[DATA PROVIDED — start]

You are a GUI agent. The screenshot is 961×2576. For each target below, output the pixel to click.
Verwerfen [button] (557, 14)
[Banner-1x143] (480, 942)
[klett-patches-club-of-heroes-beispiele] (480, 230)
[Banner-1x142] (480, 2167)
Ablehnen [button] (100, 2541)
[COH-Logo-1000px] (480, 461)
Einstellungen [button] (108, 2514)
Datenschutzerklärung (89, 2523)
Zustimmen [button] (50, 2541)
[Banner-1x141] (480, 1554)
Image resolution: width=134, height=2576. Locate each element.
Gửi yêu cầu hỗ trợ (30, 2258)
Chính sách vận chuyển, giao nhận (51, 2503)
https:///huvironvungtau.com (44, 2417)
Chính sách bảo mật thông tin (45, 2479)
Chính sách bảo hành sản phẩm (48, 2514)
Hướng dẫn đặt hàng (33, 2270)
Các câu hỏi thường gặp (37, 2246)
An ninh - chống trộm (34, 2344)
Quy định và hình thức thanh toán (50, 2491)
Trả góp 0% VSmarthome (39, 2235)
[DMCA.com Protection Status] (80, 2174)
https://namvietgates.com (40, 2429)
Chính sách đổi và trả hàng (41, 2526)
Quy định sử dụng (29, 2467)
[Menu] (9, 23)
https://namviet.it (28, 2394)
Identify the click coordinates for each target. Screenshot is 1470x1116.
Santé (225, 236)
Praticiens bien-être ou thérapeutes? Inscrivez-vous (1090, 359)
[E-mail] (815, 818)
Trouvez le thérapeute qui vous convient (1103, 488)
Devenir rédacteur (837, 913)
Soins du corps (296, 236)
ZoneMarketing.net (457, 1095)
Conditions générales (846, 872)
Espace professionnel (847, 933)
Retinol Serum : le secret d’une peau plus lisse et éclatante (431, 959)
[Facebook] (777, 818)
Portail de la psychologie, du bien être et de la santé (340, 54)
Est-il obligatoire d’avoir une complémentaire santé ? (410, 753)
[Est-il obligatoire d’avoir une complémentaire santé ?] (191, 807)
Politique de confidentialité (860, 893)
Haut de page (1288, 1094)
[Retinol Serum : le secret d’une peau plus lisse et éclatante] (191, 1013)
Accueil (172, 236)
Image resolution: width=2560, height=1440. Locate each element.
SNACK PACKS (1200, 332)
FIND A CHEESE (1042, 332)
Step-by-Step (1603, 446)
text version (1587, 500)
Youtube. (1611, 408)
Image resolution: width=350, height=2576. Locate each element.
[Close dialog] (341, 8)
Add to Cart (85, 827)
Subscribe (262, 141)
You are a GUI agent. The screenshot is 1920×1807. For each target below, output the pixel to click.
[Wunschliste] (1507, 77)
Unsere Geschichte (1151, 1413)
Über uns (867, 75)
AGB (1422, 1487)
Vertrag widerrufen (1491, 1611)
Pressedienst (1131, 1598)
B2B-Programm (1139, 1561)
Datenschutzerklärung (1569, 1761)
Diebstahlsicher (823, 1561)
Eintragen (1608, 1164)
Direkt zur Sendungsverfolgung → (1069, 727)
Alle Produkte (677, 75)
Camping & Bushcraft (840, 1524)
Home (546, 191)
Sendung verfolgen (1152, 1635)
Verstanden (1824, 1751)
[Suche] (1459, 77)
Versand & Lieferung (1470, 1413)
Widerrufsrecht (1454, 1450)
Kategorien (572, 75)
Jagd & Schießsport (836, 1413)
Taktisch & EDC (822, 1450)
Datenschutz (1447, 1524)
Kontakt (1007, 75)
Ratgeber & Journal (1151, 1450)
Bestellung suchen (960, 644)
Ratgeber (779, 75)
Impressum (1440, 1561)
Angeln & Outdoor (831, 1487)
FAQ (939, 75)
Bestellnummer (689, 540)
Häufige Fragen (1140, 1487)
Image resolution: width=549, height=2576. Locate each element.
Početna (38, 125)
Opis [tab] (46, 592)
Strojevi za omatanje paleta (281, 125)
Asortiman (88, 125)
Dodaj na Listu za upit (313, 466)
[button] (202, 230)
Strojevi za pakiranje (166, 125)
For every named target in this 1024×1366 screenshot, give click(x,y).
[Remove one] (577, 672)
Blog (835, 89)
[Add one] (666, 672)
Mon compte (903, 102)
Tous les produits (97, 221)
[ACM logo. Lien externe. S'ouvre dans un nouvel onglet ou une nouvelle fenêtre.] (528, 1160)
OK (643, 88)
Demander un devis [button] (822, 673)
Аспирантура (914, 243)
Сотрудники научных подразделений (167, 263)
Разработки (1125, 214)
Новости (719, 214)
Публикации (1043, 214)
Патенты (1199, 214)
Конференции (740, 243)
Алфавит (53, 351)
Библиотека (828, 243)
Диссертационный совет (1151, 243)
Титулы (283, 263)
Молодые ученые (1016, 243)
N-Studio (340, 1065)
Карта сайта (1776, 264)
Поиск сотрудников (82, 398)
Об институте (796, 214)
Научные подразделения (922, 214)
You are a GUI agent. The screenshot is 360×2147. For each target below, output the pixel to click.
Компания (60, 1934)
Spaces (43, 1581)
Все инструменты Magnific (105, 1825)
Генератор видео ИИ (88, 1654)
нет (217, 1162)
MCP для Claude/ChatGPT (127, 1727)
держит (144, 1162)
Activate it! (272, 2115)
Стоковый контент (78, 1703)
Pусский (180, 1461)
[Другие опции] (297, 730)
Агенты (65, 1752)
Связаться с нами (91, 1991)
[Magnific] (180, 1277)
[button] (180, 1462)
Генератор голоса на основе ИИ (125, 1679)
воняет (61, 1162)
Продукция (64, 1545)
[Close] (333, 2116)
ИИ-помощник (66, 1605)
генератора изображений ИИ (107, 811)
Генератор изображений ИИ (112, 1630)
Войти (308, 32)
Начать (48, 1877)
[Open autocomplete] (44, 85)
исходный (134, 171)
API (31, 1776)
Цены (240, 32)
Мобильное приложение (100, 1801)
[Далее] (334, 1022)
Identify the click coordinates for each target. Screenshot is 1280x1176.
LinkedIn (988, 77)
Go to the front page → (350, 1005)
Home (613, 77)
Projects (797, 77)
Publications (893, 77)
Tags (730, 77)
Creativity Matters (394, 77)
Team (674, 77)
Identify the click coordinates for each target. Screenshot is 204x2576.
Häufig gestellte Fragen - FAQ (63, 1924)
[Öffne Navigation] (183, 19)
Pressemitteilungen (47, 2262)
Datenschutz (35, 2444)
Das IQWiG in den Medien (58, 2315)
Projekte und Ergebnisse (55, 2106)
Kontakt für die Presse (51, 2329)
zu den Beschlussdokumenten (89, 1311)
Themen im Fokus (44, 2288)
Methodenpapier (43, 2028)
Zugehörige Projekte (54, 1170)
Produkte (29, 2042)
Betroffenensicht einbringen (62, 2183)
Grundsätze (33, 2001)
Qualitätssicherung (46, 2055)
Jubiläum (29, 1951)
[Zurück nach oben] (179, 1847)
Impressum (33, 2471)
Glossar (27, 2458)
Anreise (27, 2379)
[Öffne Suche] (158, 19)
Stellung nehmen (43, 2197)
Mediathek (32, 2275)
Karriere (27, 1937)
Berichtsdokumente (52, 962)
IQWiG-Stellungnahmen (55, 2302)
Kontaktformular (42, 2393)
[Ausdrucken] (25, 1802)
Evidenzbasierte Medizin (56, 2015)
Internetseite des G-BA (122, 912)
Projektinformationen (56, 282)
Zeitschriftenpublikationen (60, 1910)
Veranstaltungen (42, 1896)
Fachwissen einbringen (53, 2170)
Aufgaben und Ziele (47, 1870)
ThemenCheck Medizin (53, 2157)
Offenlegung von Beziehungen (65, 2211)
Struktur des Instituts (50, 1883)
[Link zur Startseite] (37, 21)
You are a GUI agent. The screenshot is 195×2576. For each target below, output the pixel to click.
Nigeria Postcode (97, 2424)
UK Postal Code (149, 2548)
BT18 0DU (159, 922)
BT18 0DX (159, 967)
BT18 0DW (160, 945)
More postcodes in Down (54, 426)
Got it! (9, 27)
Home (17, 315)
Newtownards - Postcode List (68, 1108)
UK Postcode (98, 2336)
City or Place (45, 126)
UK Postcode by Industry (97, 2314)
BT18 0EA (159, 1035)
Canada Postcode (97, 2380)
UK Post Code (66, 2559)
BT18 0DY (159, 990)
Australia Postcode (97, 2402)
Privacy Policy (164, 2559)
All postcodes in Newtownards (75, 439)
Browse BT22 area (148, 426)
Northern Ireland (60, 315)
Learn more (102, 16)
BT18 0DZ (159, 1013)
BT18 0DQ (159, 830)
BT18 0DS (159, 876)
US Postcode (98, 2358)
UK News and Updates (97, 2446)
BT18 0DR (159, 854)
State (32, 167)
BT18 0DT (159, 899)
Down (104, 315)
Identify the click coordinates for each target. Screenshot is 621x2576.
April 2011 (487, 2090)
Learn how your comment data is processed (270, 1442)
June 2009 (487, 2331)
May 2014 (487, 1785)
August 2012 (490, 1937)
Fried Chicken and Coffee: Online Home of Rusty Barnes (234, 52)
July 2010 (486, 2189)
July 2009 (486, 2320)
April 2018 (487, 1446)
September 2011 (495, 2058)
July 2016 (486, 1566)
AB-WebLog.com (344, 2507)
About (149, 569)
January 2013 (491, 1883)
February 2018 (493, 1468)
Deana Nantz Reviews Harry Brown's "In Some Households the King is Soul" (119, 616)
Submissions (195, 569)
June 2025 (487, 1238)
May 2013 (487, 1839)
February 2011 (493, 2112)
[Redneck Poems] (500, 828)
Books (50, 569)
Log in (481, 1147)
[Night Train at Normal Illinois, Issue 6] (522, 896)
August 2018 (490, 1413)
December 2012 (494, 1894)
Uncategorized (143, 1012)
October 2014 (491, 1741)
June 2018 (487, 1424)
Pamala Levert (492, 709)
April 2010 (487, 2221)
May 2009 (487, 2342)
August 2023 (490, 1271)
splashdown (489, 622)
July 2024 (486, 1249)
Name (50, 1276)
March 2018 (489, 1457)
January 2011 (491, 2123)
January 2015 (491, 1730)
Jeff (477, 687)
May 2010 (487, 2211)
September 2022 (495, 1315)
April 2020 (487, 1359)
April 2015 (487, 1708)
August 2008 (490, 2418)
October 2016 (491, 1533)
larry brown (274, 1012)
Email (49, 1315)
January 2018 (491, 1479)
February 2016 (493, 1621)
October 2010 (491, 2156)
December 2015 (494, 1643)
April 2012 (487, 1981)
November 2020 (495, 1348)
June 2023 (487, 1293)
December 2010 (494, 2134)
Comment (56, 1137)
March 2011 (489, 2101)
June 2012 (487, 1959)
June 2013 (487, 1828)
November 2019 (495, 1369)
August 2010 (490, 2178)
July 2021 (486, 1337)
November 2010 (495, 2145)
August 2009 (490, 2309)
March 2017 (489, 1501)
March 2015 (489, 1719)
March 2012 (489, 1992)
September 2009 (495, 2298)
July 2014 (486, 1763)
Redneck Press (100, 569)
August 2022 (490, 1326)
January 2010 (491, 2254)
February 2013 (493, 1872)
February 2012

[DATA PROVIDED — finish]

TASK BRIEF: Transcribe each line of the data above, unaltered, from the one where "IQWiG-Stellungnahmen (55, 2302)" appears to the one where "[Link zur Startseite] (37, 21)" appears, inclusive of both.

SOLVED EXERCISE:
IQWiG-Stellungnahmen (55, 2302)
Kontaktformular (42, 2393)
[Ausdrucken] (25, 1802)
Evidenzbasierte Medizin (56, 2015)
Internetseite des G-BA (122, 912)
Projektinformationen (56, 282)
Zeitschriftenpublikationen (60, 1910)
Veranstaltungen (42, 1896)
Fachwissen einbringen (53, 2170)
Aufgaben und Ziele (47, 1870)
ThemenCheck Medizin (53, 2157)
Offenlegung von Beziehungen (65, 2211)
Struktur des Instituts (50, 1883)
[Link zur Startseite] (37, 21)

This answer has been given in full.